Il existe une pratique magnifique que vous pouvez essayer et qui incarne littéralement cette idée. Une étude menée par le département Santé de UCLA a révélé que la danse consciente - une forme de danse intuitive non chorégraphiée - avait des effets bénéfiques sur la santé mentale de la grande majorité des participants souffrant de dépression chronique, d'anxiété et de traumatismes. En s'autorisant à danser de manière extatique à travers leurs émotions difficiles, ils parviennent à les évacuer et à trouver la paix. Et le plus beau, c'est qu'on peut le faire n'importe où, n'importe quand. Il suffit de créer une liste de chansons que l’on aime, de réserver 20 minutes (ou même seulement 5 !) et, les yeux fermés, de laisser son corps bouger comme il le souhaite, en ressentant les émotions ou les sensations qui surgissent et en les libérant par le mouvement.

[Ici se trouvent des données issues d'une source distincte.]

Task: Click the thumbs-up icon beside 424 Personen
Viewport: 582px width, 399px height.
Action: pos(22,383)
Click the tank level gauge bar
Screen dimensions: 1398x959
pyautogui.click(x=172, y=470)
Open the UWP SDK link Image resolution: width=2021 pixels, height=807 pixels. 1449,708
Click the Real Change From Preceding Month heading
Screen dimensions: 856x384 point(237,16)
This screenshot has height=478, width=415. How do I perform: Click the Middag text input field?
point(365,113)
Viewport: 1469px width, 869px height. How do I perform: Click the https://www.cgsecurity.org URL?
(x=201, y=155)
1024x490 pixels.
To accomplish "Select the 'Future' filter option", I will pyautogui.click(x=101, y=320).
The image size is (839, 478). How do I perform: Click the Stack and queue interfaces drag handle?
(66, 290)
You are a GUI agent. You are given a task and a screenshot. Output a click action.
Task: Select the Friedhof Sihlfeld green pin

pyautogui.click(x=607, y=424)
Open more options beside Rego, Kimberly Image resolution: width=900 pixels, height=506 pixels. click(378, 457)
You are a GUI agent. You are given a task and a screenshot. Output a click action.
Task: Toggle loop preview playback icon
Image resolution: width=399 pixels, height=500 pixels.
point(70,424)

La joie est notre droit de naissance. Nous y avons accès à chaque instant, et encore plus abondamment pendant le mois des Poissons. Mais cela ne signifie pas que nous n'avons pas le droit d'éprouver de la tristesse, de la colère ou de la frustration. Repousser toute émotion, c'est aussi repousser les bonnes, et cela ne profite à personne ! Voyez chaque sensation comme un message, laissez vos émotions vous traverser comme votre souffle, et observez votre joie et votre bonheur grandir en conséquence de façon exponentielle.